The life of a hobo is not the life any sane man would ever desire to lead. To say it's a hard life is putting it mildly. To compound the problem of traveling by bindlestiff from county to county, hopping rides on the occasional canonball across these great States of America, I am no ordinary hobo. No, sir. Your average hobo only has to worry about where his next meal is coming from or where he might pick up some extra scratch shoveling sidewalks for rich folk.
No, unlike your common roustabout, I have a unique problem for I am a time traveler. Years ago, in my youth (it must have been about 1962 if I recollect right), I found my way to the Badlands of South Dakota by boarding a cow crate from Louisiana. The ride had been a rough one. It'd been at least a week, though I confess I don't quite recall how long exactly, I was deep into my third or fourth bottle of Jack whisky and hadn't had a bit of Mulligan since New Orleans with barely a thought buzzing in my head, when the train made an unscheduled stop near the Badlands to clear some goats from the tracks. My hemorrhoids had been flaring up as usual, and when the train made its stop, I took the opportunity to light a fire on a hillside.
Now maybe it had been the whisky or the pain in my rear, but either way, three good squeezes of the old sphincter, and I passed out, right there, next to the train. My pants around my ankles. My bindlestiff still sitting on the train car. My last bottle of Jack drying up beside it. And since I'd been a stowaway on the cow crate, no one knew for the wiser that this old bum had chucked a dummy in the middle of nowhere.
It must have been six, maybe seven, hours later I woke up, because by then it was dark outside, and the cow crate was long gone. Now normally, when old Beasley finds himself in a situation like this, I'd be swearing up and down and about ready to blow a gasket right out my backside. But the dry air and the heat had given me a god awful thirst. I could barely squeak a sound. I was miles away from civilization. And I was convinced I was going to die. And dammit all to Hell if my bottle of Jack was still sitting on a cow crate somewhere a hundred miles away by then.
I did what I could to pull my pants up right around my ankles. It was god awful hard work to do, on account of the throbbing in my head from the thirst. It was then there was a sudden, terrible light in the sky. Brighter than the sun. Brighter than a hundred suns. I shielded my eyes and choked down a sob.
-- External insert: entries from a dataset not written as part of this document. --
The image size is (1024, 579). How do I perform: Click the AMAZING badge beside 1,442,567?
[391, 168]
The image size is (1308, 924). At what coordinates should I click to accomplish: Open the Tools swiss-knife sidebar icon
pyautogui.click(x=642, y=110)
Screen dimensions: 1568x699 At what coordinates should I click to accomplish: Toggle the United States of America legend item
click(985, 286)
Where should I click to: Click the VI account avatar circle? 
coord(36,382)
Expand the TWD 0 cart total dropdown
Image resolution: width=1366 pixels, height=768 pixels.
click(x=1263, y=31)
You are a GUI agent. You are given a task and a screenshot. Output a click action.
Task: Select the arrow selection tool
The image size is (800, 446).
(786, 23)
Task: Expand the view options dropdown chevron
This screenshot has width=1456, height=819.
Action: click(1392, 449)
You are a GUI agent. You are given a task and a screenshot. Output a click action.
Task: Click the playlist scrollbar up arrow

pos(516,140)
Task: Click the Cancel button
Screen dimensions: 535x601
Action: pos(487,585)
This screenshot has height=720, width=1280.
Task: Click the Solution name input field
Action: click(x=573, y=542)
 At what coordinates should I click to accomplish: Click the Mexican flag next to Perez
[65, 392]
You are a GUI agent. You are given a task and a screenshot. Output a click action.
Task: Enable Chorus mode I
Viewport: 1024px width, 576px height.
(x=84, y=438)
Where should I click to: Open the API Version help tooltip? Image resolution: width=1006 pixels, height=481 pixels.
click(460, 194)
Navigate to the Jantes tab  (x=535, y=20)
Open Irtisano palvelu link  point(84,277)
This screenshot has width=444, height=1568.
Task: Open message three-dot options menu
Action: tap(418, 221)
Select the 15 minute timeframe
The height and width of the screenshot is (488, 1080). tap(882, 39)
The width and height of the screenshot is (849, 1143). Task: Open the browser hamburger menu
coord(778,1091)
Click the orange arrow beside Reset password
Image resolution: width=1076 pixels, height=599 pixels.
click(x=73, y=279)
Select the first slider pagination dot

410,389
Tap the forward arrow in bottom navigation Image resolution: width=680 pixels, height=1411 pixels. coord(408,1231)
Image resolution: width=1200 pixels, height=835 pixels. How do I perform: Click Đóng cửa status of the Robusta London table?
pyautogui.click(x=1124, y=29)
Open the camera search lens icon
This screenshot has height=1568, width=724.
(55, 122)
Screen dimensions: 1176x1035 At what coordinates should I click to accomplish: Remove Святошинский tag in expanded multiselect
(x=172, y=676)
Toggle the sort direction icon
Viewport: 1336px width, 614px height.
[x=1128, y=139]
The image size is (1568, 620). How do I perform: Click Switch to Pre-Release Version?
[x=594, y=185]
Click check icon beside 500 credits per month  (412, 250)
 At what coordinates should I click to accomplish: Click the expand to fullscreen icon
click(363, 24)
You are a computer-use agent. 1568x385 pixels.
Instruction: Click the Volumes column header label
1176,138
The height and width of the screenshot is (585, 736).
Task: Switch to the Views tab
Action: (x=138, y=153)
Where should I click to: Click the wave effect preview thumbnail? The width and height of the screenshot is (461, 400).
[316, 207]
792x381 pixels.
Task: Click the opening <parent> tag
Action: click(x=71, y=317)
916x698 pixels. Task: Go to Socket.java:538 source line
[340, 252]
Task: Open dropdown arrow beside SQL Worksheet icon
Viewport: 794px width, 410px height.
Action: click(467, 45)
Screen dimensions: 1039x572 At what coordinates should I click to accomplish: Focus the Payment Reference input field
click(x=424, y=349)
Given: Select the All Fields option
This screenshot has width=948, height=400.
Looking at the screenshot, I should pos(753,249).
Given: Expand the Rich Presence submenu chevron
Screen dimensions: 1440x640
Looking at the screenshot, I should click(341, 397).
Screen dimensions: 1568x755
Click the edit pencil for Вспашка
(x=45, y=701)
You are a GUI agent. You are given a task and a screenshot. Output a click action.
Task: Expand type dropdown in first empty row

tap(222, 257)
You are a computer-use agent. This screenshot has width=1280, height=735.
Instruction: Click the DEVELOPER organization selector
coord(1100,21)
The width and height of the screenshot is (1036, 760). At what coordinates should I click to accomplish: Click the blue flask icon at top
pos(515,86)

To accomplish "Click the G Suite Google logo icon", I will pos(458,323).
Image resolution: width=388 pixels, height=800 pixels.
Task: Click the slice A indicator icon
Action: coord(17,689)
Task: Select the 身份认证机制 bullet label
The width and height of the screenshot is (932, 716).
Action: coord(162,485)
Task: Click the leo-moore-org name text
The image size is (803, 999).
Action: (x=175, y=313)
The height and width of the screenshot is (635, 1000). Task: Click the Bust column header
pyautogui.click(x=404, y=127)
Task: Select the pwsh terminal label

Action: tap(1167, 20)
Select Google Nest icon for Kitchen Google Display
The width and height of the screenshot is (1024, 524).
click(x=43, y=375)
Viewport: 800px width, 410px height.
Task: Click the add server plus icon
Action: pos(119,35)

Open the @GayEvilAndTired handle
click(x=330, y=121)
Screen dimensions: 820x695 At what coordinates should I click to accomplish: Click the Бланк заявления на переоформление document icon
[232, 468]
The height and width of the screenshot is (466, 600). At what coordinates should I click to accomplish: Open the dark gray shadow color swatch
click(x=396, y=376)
I managed to peek a look through two of my fingers, when I saw it:
A god damn unidentified flying object, that looks like a banjo hovering some two hundred feet in the air. It was covered in dazzling lights that burned the eyes right out of the back of my skull, so I looked away. I wanted to run, but there was no where to go. My heart was pounding right out of my chest. I thought I was going to have another attack like I did back in Dallas of 1957. Instead though, I felt myself lift right off the ground, like I was a hummingbird.
That's when I blacked out again.
I'll continue next time with the rest of my story on how I became the world's first time traveling hobo.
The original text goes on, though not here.